## REQUIRED ACTION A
Answer the following from the biography of Estelle Breines.
(i) Which institution in Union, NJ, has given her a faculty appointment?
(ii) At which degree levels has she taught?
(iii) What are her primary research interests?
## REQUIRED ACTION B
Reproduce the passage of the biography of Estelle Breines from "E-mail:estelleb@tact.touro.edu" to "Doctoral degree levels.", word for word.
## REQUIRED ACTION C
Carry on the biography of Estelle Breines from the point at which it stops.

## GIVEN TEXT
::::::

E-mail:estelleb@tact.touro.edu



          Estelle Breines, PhD, OTR, FAOTA is Professor and Chair, Programs in Occupational Therapy and Occupational Therapy Assistant, and is the Assistant to the Dean of Health Sciences at Touro College in New York City. She has held faculty appointments at New York University, Dominican College in Blauvelt, NY, and Union County College in Union, NJ. She has taught at the Associate, Bachelors, Masters and Doctoral degree levels.

          Dr. Breines has published and lectured widely throughout the United States as well as in many other countries. Dr. Breines' primary research interests are in the history and philosophy of occupational therapy, adult perceptual development, functional assessment and therapeutic occupation.

::::::

## INFORMATION PROVIDED

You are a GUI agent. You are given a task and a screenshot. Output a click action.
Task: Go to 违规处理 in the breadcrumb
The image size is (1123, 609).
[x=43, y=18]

::::::

## EXERCISE ANSWER A
(i) Union County College.
(ii) The Associate, Bachelors, Masters and Doctoral degree levels.
(iii) The history and philosophy of occupational therapy, adult perceptual development, functional assessment and therapeutic occupation.

## EXERCISE ANSWER B
E-mail:estelleb@tact.touro.edu



          Estelle Breines, PhD, OTR, FAOTA is Professor and Chair, Programs in Occupational Therapy and Occupational Therapy Assistant, and is the Assistant to the Dean of Health Sciences at Touro College in New York City. She has held faculty appointments at New York University, Dominican College in Blauvelt, NY, and Union County College in Union, NJ. She has taught at the Associate, Bachelors, Masters and Doctoral degree levels.

## EXERCISE ANSWER C
           For the past several years, Dr. Breines has written a monthly column entitled "Activity Notebook" for Merion Publications' Advance for Occupational Therapists, in which many ideas about activity and their use in therapy have been discussed. A list of these articles as well as Dr. Breines' other publications are available here. In essence, these articles focus on the following ideas: Occupational therapy uses active occupation to heal and teach, using self-directed action in tasks related to work, play, leisure and self care. Unfortunately, many tasks in which OTs engage their patients are viewed widely as mundane, ordinary, simple. In reality, however, they are only simple and ordinary when one is skilled at them. For the people we treat, the ordinary is not simple. Learning even the simplest tasks requires concentration, dexterity and will. Unfortunately, these important qualities are the very ones many of our patients are missing. Becoming skilled at activity, and skilled at its analysis and its therapeutic use, are fundamental for OTs. This web site is designed to provide a forum for occupational therapists and occupational therapy assistants to explore the meaningfulness of active occupations, and their use as therapeutic tools.